Truly(110)
I can’t trust you.
She’d forgotten that wary look. The man she’d met that day—the feral creature she’d shared tacos with—that wasn’t who he’d been this past week. She hadn’t realized that Ben had lost so much of his armor until he put it back on.
You waited too long. You had a chance, and you missed it.
Her mother shoved at her shoulder. “Take it in the corridor.”
“Hi,” Dan said.
May let herself be pushed. Out of the room. Away from Ben’s accusing eyes, her sister’s anger, Matt’s bewildered posture in the doorway. Her mother closed the propped-open door to the reception area so that May was alone with the water fountain and the oil portrait of a woman in pearls.
Alone with her cowardice. And Dan.
“Hi.”
“Hi,” Dan said again, and then he chuckled, embarrassed.
“Where are you?”
“At home.”
“Oh. You’re not coming?”
“I … no. I can’t leave town. The GM basically ordered me to stay put. I feel bad, though. I want to see you.”
“Don’t feel bad. We broke up.”
“You broke up with me, May. I didn’t break up with you.”
It actually only takes one person.
Cold air blasted onto her shins from a vent, and cold shame made her wrap her arms around herself. She pushed her way into the women’s bathroom, seeking enclosure. Warmth.
“You played a good game on Thursday.”
He made a noise, blowing air out through his nose. “Nah. I didn’t have my head in it.”
“Sorry.”
“S’okay. It’s my fault, May. I know I already told you I’m sorry about the charity lunch thing, but maybe I didn’t tell you right. I botched that proposal, so as far as I’m concerned, it’s all on me, what happened. But I don’t care about what you did and all the stuff people are saying about you and me. I’m not sure what else you need me to say, but just tell me, and I’ll say it.”
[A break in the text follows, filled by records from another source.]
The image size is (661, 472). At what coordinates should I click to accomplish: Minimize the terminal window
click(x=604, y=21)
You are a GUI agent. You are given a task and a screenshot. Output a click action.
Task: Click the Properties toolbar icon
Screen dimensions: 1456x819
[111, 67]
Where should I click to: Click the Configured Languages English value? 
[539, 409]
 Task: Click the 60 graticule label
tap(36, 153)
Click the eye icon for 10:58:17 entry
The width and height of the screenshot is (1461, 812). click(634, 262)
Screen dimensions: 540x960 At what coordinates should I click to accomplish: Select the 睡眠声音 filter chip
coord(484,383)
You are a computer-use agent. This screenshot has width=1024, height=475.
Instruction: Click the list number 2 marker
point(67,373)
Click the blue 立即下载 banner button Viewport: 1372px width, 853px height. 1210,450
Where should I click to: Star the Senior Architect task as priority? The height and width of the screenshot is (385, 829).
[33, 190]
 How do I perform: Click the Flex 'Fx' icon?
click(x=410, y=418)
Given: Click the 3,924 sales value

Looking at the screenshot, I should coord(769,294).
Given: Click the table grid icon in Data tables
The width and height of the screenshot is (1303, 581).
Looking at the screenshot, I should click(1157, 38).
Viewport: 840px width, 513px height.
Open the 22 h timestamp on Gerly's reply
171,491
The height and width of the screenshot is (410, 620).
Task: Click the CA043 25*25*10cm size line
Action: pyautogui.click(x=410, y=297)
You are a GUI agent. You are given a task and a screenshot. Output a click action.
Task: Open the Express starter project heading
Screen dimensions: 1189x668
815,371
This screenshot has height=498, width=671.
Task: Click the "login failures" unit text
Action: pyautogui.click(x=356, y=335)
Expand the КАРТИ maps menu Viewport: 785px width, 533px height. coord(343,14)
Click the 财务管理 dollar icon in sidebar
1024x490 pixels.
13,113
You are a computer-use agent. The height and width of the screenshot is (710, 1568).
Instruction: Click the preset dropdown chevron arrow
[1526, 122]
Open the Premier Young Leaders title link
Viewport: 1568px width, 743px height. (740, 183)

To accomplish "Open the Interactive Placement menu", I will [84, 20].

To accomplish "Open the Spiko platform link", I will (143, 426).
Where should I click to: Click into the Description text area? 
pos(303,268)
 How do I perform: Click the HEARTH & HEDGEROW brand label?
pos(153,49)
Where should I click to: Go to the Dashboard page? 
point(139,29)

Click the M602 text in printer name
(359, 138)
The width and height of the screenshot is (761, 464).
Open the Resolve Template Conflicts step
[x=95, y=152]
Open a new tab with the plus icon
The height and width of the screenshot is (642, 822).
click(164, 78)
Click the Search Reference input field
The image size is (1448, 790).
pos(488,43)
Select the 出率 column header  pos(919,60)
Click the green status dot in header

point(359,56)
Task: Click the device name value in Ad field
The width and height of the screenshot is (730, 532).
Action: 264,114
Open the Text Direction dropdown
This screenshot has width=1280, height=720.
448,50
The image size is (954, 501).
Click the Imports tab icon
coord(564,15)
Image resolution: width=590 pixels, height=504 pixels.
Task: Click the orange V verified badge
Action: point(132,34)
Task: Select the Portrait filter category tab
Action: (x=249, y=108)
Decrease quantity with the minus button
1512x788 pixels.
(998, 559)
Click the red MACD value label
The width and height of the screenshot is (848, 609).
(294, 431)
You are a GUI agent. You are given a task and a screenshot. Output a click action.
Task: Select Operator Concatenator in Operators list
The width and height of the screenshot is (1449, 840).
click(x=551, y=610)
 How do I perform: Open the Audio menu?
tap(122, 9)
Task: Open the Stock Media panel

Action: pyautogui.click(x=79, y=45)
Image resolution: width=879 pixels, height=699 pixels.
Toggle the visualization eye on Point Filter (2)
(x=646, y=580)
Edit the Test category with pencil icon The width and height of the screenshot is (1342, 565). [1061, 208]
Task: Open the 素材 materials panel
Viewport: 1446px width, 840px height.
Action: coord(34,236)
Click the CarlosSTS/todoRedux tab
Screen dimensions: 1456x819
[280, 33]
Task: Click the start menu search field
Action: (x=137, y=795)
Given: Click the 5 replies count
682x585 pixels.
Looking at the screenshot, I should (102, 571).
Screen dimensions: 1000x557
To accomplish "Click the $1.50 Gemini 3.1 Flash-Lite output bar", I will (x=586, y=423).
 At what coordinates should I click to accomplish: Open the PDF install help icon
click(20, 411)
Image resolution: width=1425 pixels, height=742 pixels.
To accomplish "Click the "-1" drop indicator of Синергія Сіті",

“There isn’t anything you can say.”
“There has to be.”
“No. There doesn’t.”
The bathroom was white-tiled, empty, the beige stall doors all partially or completely open. There was no comfort in this room. No easy way to say what she needed to say.
The problem, Dan, is that you don’t know what you said wrong. You can’t know, because I’ve only ever shown you one version of me, and it’s the wrong one.
The problem is that he sees me—the person I truly am—and you don’t. Because I let him see. I never let you.
And even if he leaves for good, I have to learn to be that person he sees. I have to decide whether I’m going to be her all the time, or whether I’m going to settle for less, even knowing I could have had more.
That’s the lesson of New York. That I get to choose. Not whether to walk off the cliff, but whether to fall. Whether to believe I can hold myself up.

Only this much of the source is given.